Dollar
Diplomacy was the term used to describe America's efforts under President
William Howard Taft to further its
foreign policy aims in
Latin America and the
Far East through the use of economic power. The groundwork for this policy was laid by President
Theodore Roosevelt in
1905 with his
corollary to the
Monroe Doctrine. This maintained that if any nation in the
Western Hemisphere appeared politically or fiscally unstable as to be
vulnerable to European control, the United States had the right and
obligation to
intervene.
Taft continued and expanded this policy, starting in Central America, where he justified it as a means of protecting the Panama Canal. In 1909 he attempted unsuccessfully to establish control over Honduras by buying up its debt to British bankers. In Nicaragua, American intervention included funding the country's debts to European bankers. In addition, the State Department persuaded four American banks to refinance Haiti's national debt, setting the stage for further intervention.
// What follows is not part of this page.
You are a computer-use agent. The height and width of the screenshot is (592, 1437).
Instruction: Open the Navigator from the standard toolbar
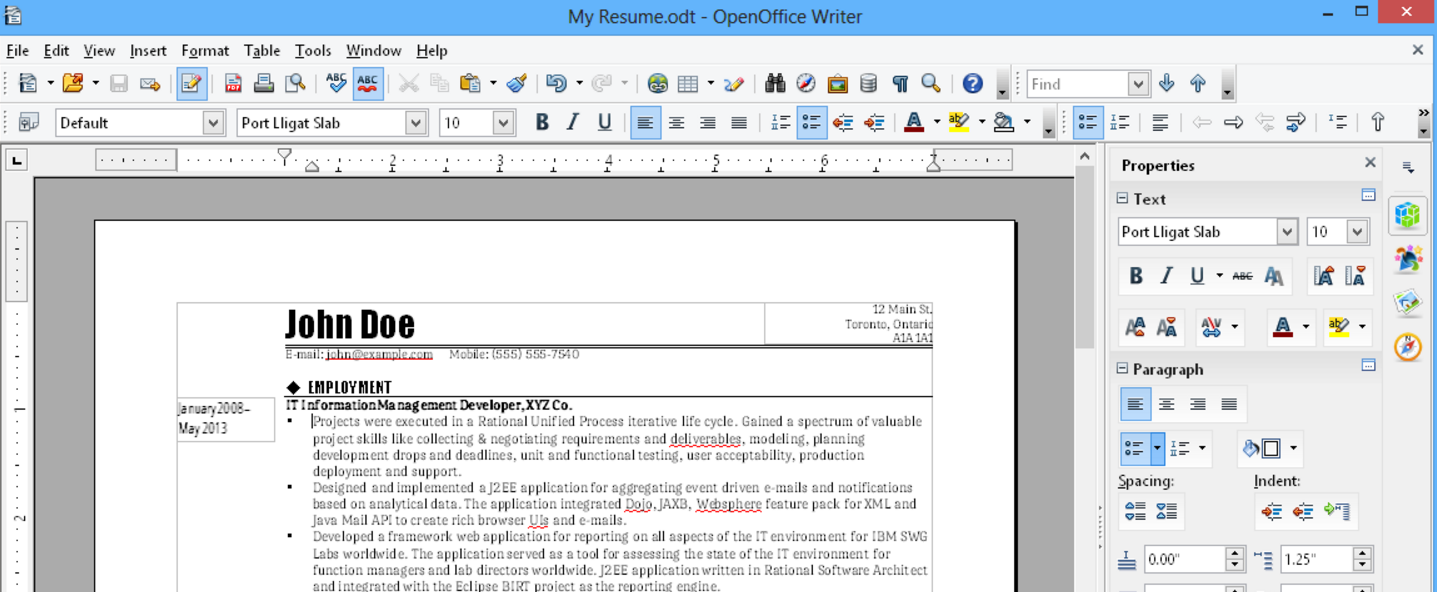[806, 84]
The policy of Dollar Diplomacy was also pursued in China when Taft's secretary of state became convinced in 1910 that America's free access to trade was threatened by European financing of the Hukuang Railroad. With some coaxing, the Taft Administration arranged for American bankers to be involved in the project and called upon J. P. Morgan to create an American syndicate for the purpose. Taft was also concerned about Russian and Japanese railroad activities in Manchuria and managed to persuade American bankers to join a consortium that would give China the money instead.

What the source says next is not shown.